Ian H Spedding FCD says
For many years I worked at the BBC in what used to be called News Information units which were tasked with providing journalists with background information about stories they were researching. Originally simple press clippings libraries, they later added a range of reference and text books, electronic databanks and finally the Internet.
In any organization the size of the BBC you are going to find both good and bad journalists. I had the utmost respect, for example, for those who who worked in the Science Unit in the BBC’s World Service.
On the other hand, I remember a programme researcher, most of whom were graduates, calling to ask about a ship that was sunk, she thought, during the Second World War. I pointed out that, actually, quite a lot of ships were sunk in World War II. A process of question and answer finally identified the incident in question as being the sinking of HMS Hood by the German battleship Bismarck in 1941. This didn’t surprise me because I didn’t expect everyone to share my interest in military history. What did make my jaw drop, however, was her next question when she asked who was the Prime Minister during the War. She wasn’t asking me to confirm what she already knew, she – a graduate – didn’t know about one of the greatest Britons of all times. It was a bit like an American graduate not knowing who was the President during the Civil War.
That said, I think that Brits, on average, have a better knowledge of what happens beyond their borders than Americans although, to be fair, we are comparing a continent to a small group of islands.
Jurjen S. says
I’ve harbored the suspicion for several years now that no British media outlet, from the Telegraph on the right to the Guardian on the left (I’ll overlook the Star), will ever pass up an opportunity to heap scorn on Americans, justified or otherwise (and lest I be accused of pro-American bias, I’m actually Dutch and grew up partly in the UK). I put it down to the British never having gotten over not being Top Nation anymore. I’ll add that I harbor the same suspicions about the French, by the way.
bargal20 says
Is Ken Ham a dual Australian-American citizen, or did he tear up his Australian passport and spit on the pieces, the way Rupert Murdoch did when he hit U.S media ownership rules?
Ginger Yellow says
There are a few reflexively pro-American publications in the UK. The Telegraph under Conrad Black was one of them (although it only really manifested itself obviously under Republican presidents) and the Economist is another.
Michael Hopkins says
If Ham is claiming that 2/3 of the U.S. Population is withing 650 miles of the “museum” I suspect that he might actually be correct. Google finds that Kansas City, Jacksonville, Florida, and Minneapolis are easily within that criteria. The entire Eastern seaboard from Northern Florida to NYC is in.

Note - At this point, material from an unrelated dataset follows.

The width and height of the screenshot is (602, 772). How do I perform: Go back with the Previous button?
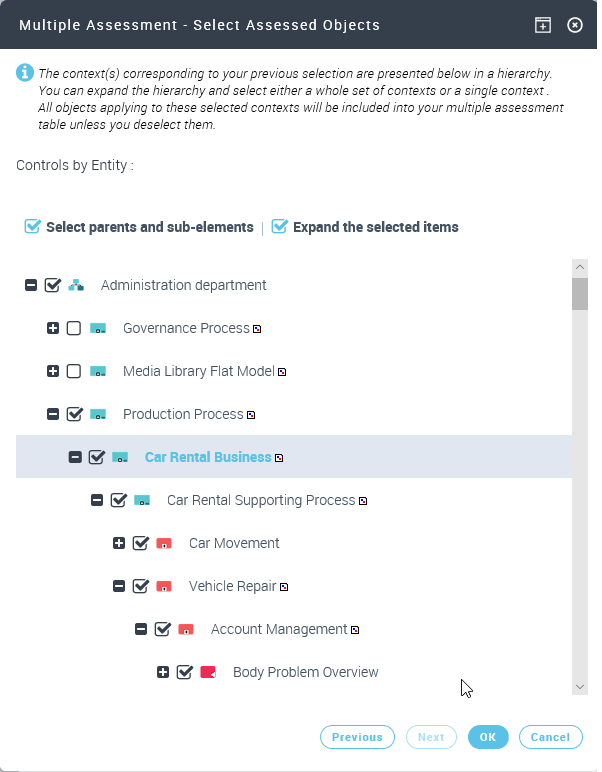point(357,737)

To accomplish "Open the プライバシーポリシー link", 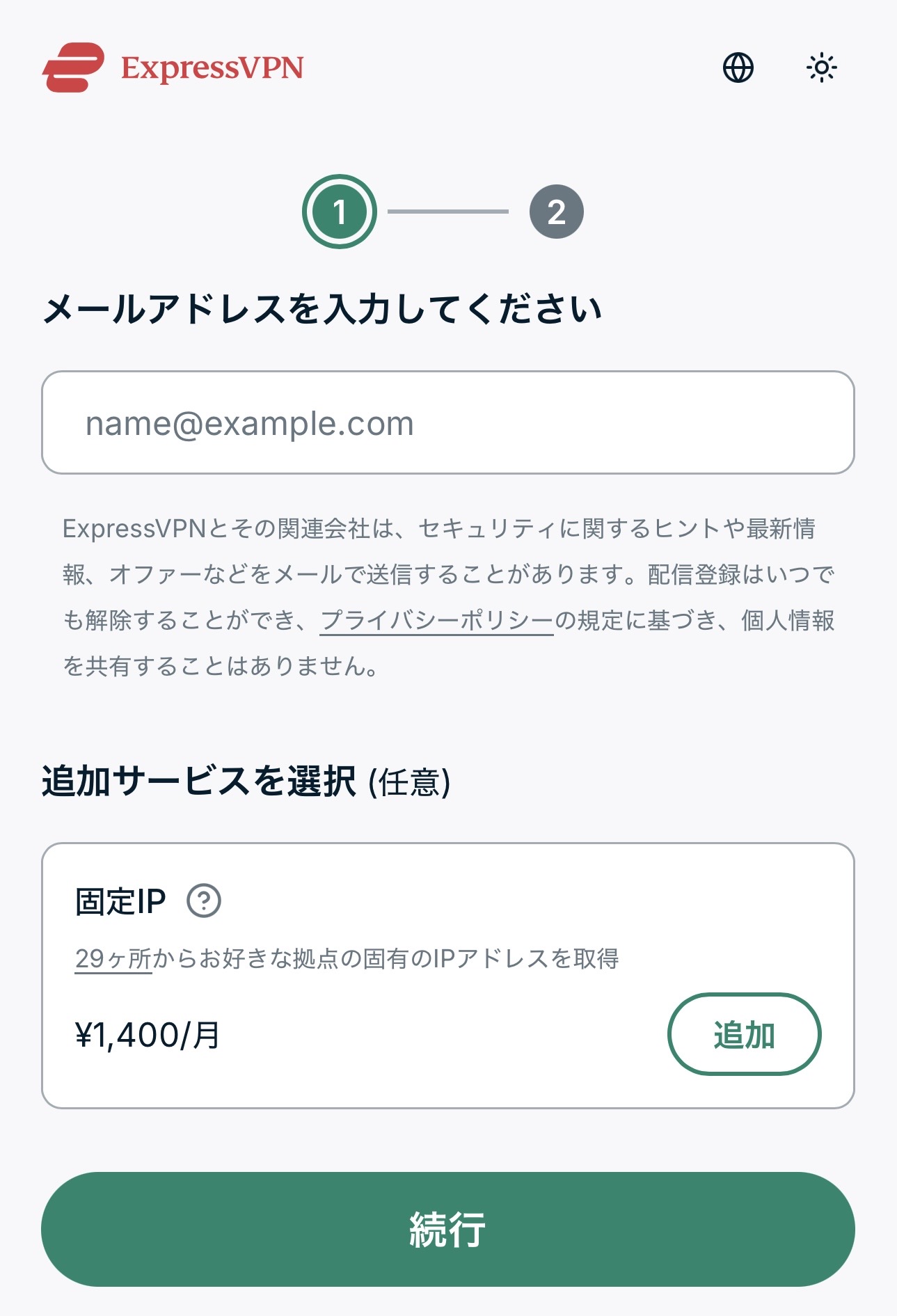I will click(x=437, y=620).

Now calling it a one-day drive is a stretch for most people with families — the target audience. Indeed stats for a one-day drive is really meaningless here anyways. A more realistic criteria would be for a round-trip. I don’t see very many people driving 1300 miles just for one museum. Almost all of the non-local traffic for this “museum” will be by people in the general area for other reasons.
PZ Myers says
Not 650 miles — 6 hours drive, which is about 300 miles.

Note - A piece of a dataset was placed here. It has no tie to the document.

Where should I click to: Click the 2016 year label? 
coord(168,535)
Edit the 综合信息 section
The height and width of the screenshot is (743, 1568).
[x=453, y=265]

I don’t think anyone can drive at almost 110 miles per hour to get to his museum.
Ichthyic says
drive round trip 700 miles each way and also make love. So a 6 hour period should be good for about 800 miles or more, sex optional.
optional?
no way could that rate of travel be accomplished without sex as a motivating factor.
Steve_C says
And a jet pack.
Keith Douglas says
That division by zero article … oy, what a mess. Why do journalists not seem to ever know anything about the subject matter they investigate when it comes to scholarly topics? (And before people jump down my throat, seem is the key word.)